Start Excerpted records

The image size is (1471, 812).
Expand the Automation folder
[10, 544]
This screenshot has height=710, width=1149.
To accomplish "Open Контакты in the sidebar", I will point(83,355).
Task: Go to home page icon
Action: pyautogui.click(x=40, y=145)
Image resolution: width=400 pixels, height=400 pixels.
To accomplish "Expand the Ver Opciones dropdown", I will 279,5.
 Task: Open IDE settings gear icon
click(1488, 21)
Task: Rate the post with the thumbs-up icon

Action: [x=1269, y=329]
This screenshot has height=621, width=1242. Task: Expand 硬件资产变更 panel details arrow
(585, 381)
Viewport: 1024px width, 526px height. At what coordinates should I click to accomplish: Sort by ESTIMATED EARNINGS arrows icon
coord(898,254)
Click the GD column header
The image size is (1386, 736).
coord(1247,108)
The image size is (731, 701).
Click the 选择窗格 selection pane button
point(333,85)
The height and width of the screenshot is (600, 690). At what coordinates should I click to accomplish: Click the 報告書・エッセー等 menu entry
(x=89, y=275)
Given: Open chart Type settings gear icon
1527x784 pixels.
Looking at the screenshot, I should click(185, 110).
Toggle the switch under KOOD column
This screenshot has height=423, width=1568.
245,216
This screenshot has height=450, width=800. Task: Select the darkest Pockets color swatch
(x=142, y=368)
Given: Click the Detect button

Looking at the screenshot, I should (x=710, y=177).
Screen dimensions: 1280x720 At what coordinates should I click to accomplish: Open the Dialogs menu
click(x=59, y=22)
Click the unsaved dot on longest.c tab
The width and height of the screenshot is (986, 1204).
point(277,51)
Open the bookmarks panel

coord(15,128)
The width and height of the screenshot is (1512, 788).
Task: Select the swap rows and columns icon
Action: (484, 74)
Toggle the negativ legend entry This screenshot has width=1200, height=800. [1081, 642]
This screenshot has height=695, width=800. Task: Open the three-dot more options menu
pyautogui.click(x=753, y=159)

End Excerpted records

What you should do — Copy out every row above word for word, keeping each line in its original order.

Answer to the task —
The image size is (1471, 812).
Expand the Automation folder
[10, 544]
This screenshot has height=710, width=1149.
To accomplish "Open Контакты in the sidebar", I will point(83,355).
Task: Go to home page icon
Action: pyautogui.click(x=40, y=145)
Image resolution: width=400 pixels, height=400 pixels.
To accomplish "Expand the Ver Opciones dropdown", I will 279,5.
 Task: Open IDE settings gear icon
click(1488, 21)
Task: Rate the post with the thumbs-up icon

Action: [x=1269, y=329]
This screenshot has height=621, width=1242. Task: Expand 硬件资产变更 panel details arrow
(585, 381)
Viewport: 1024px width, 526px height. At what coordinates should I click to accomplish: Sort by ESTIMATED EARNINGS arrows icon
coord(898,254)
Click the GD column header
The image size is (1386, 736).
coord(1247,108)
The image size is (731, 701).
Click the 选择窗格 selection pane button
point(333,85)
The height and width of the screenshot is (600, 690). At what coordinates should I click to accomplish: Click the 報告書・エッセー等 menu entry
(x=89, y=275)
Given: Open chart Type settings gear icon
1527x784 pixels.
Looking at the screenshot, I should click(185, 110).
Toggle the switch under KOOD column
This screenshot has height=423, width=1568.
245,216
This screenshot has height=450, width=800. Task: Select the darkest Pockets color swatch
(x=142, y=368)
Given: Click the Detect button

Looking at the screenshot, I should (x=710, y=177).
Screen dimensions: 1280x720 At what coordinates should I click to accomplish: Open the Dialogs menu
click(x=59, y=22)
Click the unsaved dot on longest.c tab
The width and height of the screenshot is (986, 1204).
point(277,51)
Open the bookmarks panel

coord(15,128)
The width and height of the screenshot is (1512, 788).
Task: Select the swap rows and columns icon
Action: (484, 74)
Toggle the negativ legend entry This screenshot has width=1200, height=800. [1081, 642]
This screenshot has height=695, width=800. Task: Open the three-dot more options menu
pyautogui.click(x=753, y=159)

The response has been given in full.